In regard, however, to actions that are definitely social and intended so to be, there can be no doubt about their mediatorial character. There is every purpose to share an idea. One mind would establish contact with another mind. Olin A. Curtis built his theology on the principle that personality is under a law of self-expression, but self-expression motivated by the purpose of self-sharing. [14] Mind expresses meaning through an act in order that the meaning might be seized by another mind. Such seizure is of the very essence of fellowship. Mind touches mind at the point of give and take. If it were not for this “point,” minds would be as blind and “windowless” as Leibniz’ monads and minds like that would be perfectly impotent in all other respects. A mind whose expressed meanings were never accepted and approved by others would eventually collapse under the burden of a dreadful isolation: it would die of “solitary confinement.” It is quite possible to describe a spoken sentence in terms of physics expended energy, sound waves of varying velocity, and the like. But when physics had said all it could say about the spoken sentence, it still would have gotten no farther than the machinery. It never could measure in its own distinctive terms the idea in the sentence. A .similar amount of energy and a similar combination of sound waves could carry an utterly [ p. 183 ] different idea, and the science of physics could never detect the difference. Not until an Italian sonnet can be reduced to the form within which it is so rigidly held can physics wholly explain any meaningful human action. In the words of D. G. Rossetti,
“A sonnet is a moment’s monument Memorial from the Soul’s eternity To one dead deathless hour. . . . A sonnet is a coin: its face reveals The Soul its converse, to what Power 'tis due.” [15]

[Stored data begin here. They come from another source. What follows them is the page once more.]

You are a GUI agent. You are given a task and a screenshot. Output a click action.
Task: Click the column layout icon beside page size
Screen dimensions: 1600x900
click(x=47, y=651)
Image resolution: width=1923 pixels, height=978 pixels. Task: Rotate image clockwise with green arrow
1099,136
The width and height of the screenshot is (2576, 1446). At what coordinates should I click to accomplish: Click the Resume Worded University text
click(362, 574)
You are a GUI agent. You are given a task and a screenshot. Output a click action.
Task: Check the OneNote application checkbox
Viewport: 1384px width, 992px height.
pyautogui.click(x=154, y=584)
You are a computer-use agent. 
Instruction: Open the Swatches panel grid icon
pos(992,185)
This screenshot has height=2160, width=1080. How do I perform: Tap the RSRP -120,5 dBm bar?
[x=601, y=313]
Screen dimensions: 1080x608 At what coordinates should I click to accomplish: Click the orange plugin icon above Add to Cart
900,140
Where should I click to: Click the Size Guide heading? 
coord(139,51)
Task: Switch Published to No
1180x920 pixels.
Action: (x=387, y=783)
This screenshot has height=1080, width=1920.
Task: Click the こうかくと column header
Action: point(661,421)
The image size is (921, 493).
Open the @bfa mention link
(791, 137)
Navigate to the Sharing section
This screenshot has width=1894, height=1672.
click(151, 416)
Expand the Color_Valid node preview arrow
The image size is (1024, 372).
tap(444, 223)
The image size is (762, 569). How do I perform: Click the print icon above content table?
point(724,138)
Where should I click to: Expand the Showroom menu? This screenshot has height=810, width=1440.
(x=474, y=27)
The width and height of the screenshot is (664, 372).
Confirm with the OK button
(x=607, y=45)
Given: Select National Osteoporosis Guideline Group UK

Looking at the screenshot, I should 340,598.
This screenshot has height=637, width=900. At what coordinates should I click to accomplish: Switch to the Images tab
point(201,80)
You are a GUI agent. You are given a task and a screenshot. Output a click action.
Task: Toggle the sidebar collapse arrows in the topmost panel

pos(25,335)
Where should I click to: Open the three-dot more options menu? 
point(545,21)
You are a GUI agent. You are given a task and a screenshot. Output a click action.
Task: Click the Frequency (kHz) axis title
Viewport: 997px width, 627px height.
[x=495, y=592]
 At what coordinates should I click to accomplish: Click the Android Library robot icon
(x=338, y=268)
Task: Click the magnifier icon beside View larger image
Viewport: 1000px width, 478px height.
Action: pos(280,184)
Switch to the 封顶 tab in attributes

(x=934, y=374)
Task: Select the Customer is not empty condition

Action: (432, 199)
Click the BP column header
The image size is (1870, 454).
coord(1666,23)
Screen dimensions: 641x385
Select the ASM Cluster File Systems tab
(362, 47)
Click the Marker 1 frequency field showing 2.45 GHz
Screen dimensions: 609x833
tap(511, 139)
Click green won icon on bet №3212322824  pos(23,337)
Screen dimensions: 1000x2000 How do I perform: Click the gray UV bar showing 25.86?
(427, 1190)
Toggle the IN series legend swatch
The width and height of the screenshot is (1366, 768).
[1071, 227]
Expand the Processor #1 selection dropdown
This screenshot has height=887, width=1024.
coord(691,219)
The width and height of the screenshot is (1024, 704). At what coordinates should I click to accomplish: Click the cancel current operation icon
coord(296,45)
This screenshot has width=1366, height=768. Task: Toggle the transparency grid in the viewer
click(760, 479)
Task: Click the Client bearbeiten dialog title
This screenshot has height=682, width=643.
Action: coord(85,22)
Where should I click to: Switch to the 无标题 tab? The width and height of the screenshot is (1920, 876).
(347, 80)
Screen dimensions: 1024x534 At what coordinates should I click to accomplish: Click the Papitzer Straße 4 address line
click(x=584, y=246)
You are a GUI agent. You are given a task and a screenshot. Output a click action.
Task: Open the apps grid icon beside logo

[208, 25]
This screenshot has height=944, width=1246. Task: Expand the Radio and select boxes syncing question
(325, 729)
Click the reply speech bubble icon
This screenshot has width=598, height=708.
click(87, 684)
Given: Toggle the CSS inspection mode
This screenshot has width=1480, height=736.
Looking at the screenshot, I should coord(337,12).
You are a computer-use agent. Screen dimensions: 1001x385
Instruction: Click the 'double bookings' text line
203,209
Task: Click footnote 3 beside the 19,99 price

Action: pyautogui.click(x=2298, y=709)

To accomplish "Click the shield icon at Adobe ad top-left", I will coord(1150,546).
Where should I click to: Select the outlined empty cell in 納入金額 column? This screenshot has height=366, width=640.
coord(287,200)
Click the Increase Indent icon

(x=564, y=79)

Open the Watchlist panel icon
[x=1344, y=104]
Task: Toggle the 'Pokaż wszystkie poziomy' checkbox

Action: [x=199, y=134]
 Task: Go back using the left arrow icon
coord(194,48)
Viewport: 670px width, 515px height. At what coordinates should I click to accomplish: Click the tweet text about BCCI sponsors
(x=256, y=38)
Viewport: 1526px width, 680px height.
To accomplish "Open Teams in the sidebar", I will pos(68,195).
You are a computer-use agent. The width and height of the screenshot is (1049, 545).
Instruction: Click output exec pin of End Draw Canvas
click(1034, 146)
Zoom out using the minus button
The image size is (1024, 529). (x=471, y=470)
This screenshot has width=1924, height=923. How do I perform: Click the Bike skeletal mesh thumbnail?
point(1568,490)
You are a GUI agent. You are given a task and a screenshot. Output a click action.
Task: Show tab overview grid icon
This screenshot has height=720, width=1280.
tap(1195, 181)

Then how can a sonnet be simply so much form or sound? Forms or sounds in this sense are symbols. They are windows opening on vistas of varying characters and dimensions. They have a certain sacramental quality, being the visible signs of an invisible thought, the means whereby the thought signified may be shared with another mind. It is at this point that so-called “realistic” theories of knowledge are fatally weak: they fail to provide for/the essential difference between the apprehension of the printed page as datum and the apprehension of the printed page as symbolic of meaning beyond itself. “In the core of one pearl,” as Browning expressed it, lies “all the shade and the shine of the sea.” And in the heart of one word may lie a whole philosophy, garnered of the tears and the laughter of many generations of men. Let that word be “love,” and what more needs to be said? Love only a word? only so much sound ? only a -flatus vocis, as certain Scholastics would have said? Well, then, destroy the word utterly : let it be brought to pass that the word itself [ p. 184 ] shall never again be spoken or written, in the English language or in any other. Have you then destroyed love the thing itself? The question is self -answering. Thought is more than its forms of expression. Mind is more than its own activity.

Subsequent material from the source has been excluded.